_Records for the task_.
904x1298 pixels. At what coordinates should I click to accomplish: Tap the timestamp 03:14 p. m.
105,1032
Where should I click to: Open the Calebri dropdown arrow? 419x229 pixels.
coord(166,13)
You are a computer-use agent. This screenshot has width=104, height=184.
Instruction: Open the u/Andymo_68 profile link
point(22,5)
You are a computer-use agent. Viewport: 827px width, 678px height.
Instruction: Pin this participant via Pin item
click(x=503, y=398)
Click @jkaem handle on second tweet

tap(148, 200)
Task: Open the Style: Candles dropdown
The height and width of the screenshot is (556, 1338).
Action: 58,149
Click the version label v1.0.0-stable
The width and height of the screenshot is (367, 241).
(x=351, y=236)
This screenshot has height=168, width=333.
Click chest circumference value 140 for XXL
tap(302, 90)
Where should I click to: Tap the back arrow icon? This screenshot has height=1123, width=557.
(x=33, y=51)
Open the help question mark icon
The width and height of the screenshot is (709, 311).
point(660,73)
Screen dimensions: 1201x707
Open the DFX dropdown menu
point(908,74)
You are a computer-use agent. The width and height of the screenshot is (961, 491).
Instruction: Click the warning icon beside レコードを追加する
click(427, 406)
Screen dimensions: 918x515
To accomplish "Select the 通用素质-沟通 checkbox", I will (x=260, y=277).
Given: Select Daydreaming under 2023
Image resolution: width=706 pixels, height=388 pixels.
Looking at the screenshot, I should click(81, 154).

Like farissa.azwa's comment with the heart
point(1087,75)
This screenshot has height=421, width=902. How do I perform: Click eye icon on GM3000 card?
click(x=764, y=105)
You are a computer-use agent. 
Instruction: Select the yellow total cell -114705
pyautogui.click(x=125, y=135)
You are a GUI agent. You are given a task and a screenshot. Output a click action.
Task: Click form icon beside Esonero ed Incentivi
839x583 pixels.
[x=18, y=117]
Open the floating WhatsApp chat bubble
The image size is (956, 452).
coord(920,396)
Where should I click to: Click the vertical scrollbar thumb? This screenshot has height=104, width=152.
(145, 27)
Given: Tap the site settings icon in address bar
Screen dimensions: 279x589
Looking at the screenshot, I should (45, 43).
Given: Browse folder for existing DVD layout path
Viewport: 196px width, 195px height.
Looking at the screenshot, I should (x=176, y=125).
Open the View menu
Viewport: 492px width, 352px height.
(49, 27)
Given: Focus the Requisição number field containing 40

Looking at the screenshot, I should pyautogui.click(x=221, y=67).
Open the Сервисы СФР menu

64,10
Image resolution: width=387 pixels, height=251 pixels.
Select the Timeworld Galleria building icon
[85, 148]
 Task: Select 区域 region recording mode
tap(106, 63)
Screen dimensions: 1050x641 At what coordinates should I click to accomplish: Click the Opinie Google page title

_What to produce_. Would you please restate all of the entries exactly?

_Solution to this exercise_.
904x1298 pixels. At what coordinates should I click to accomplish: Tap the timestamp 03:14 p. m.
105,1032
Where should I click to: Open the Calebri dropdown arrow? 419x229 pixels.
coord(166,13)
You are a computer-use agent. This screenshot has width=104, height=184.
Instruction: Open the u/Andymo_68 profile link
point(22,5)
You are a computer-use agent. Viewport: 827px width, 678px height.
Instruction: Pin this participant via Pin item
click(x=503, y=398)
Click @jkaem handle on second tweet

tap(148, 200)
Task: Open the Style: Candles dropdown
The height and width of the screenshot is (556, 1338).
Action: 58,149
Click the version label v1.0.0-stable
The width and height of the screenshot is (367, 241).
(x=351, y=236)
This screenshot has height=168, width=333.
Click chest circumference value 140 for XXL
tap(302, 90)
Where should I click to: Tap the back arrow icon? This screenshot has height=1123, width=557.
(x=33, y=51)
Open the help question mark icon
The width and height of the screenshot is (709, 311).
point(660,73)
Screen dimensions: 1201x707
Open the DFX dropdown menu
point(908,74)
You are a computer-use agent. The width and height of the screenshot is (961, 491).
Instruction: Click the warning icon beside レコードを追加する
click(427, 406)
Screen dimensions: 918x515
To accomplish "Select the 通用素质-沟通 checkbox", I will (x=260, y=277).
Given: Select Daydreaming under 2023
Image resolution: width=706 pixels, height=388 pixels.
Looking at the screenshot, I should click(81, 154).

Like farissa.azwa's comment with the heart
point(1087,75)
This screenshot has height=421, width=902. How do I perform: Click eye icon on GM3000 card?
click(x=764, y=105)
You are a computer-use agent. 
Instruction: Select the yellow total cell -114705
pyautogui.click(x=125, y=135)
You are a GUI agent. You are given a task and a screenshot. Output a click action.
Task: Click form icon beside Esonero ed Incentivi
839x583 pixels.
[x=18, y=117]
Open the floating WhatsApp chat bubble
The image size is (956, 452).
coord(920,396)
Where should I click to: Click the vertical scrollbar thumb? This screenshot has height=104, width=152.
(145, 27)
Given: Tap the site settings icon in address bar
Screen dimensions: 279x589
Looking at the screenshot, I should (45, 43).
Given: Browse folder for existing DVD layout path
Viewport: 196px width, 195px height.
Looking at the screenshot, I should (x=176, y=125).
Open the View menu
Viewport: 492px width, 352px height.
(49, 27)
Given: Focus the Requisição number field containing 40

Looking at the screenshot, I should pyautogui.click(x=221, y=67).
Open the Сервисы СФР menu

64,10
Image resolution: width=387 pixels, height=251 pixels.
Select the Timeworld Galleria building icon
[85, 148]
 Task: Select 区域 region recording mode
tap(106, 63)
Screen dimensions: 1050x641 At what coordinates should I click to accomplish: Click the Opinie Google page title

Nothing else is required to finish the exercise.